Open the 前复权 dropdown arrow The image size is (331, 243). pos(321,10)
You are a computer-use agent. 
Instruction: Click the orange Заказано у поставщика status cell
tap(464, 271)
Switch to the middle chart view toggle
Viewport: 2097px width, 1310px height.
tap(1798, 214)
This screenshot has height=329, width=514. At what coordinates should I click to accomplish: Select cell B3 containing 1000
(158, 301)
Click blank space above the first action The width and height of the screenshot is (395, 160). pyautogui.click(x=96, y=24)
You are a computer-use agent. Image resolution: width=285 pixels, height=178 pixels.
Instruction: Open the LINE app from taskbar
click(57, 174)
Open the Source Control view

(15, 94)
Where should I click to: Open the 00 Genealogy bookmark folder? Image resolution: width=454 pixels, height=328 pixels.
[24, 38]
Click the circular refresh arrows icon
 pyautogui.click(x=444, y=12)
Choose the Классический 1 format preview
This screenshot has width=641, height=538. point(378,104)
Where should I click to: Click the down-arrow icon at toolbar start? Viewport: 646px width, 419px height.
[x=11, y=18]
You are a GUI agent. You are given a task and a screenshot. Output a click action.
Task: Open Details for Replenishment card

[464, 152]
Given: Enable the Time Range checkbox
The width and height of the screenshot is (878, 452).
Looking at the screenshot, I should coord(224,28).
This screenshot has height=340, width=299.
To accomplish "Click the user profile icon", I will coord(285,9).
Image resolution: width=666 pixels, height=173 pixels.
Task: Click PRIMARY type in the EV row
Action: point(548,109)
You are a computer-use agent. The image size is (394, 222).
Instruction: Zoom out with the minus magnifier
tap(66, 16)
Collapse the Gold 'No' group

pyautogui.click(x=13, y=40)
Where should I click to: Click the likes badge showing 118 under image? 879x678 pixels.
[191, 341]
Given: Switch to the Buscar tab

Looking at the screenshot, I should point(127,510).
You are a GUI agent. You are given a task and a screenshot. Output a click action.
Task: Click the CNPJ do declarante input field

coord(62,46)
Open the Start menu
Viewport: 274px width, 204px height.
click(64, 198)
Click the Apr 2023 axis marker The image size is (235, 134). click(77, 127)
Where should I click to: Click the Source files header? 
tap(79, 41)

● **Aim of the task**
The whole listing above is to be transcribed exactly, line for line.

● **Exercise solution**
Open the 前复权 dropdown arrow The image size is (331, 243). pos(321,10)
You are a computer-use agent. 
Instruction: Click the orange Заказано у поставщика status cell
tap(464, 271)
Switch to the middle chart view toggle
Viewport: 2097px width, 1310px height.
tap(1798, 214)
This screenshot has height=329, width=514. At what coordinates should I click to accomplish: Select cell B3 containing 1000
(158, 301)
Click blank space above the first action The width and height of the screenshot is (395, 160). pyautogui.click(x=96, y=24)
You are a computer-use agent. Image resolution: width=285 pixels, height=178 pixels.
Instruction: Open the LINE app from taskbar
click(57, 174)
Open the Source Control view

(15, 94)
Where should I click to: Open the 00 Genealogy bookmark folder? Image resolution: width=454 pixels, height=328 pixels.
[24, 38]
Click the circular refresh arrows icon
 pyautogui.click(x=444, y=12)
Choose the Классический 1 format preview
This screenshot has width=641, height=538. point(378,104)
Where should I click to: Click the down-arrow icon at toolbar start? Viewport: 646px width, 419px height.
[x=11, y=18]
You are a GUI agent. You are given a task and a screenshot. Output a click action.
Task: Open Details for Replenishment card

[464, 152]
Given: Enable the Time Range checkbox
The width and height of the screenshot is (878, 452).
Looking at the screenshot, I should coord(224,28).
This screenshot has height=340, width=299.
To accomplish "Click the user profile icon", I will coord(285,9).
Image resolution: width=666 pixels, height=173 pixels.
Task: Click PRIMARY type in the EV row
Action: point(548,109)
You are a computer-use agent. The image size is (394, 222).
Instruction: Zoom out with the minus magnifier
tap(66, 16)
Collapse the Gold 'No' group

pyautogui.click(x=13, y=40)
Where should I click to: Click the likes badge showing 118 under image? 879x678 pixels.
[191, 341]
Given: Switch to the Buscar tab

Looking at the screenshot, I should point(127,510).
You are a GUI agent. You are given a task and a screenshot. Output a click action.
Task: Click the CNPJ do declarante input field

coord(62,46)
Open the Start menu
Viewport: 274px width, 204px height.
click(64, 198)
Click the Apr 2023 axis marker The image size is (235, 134). click(77, 127)
Where should I click to: Click the Source files header? 
tap(79, 41)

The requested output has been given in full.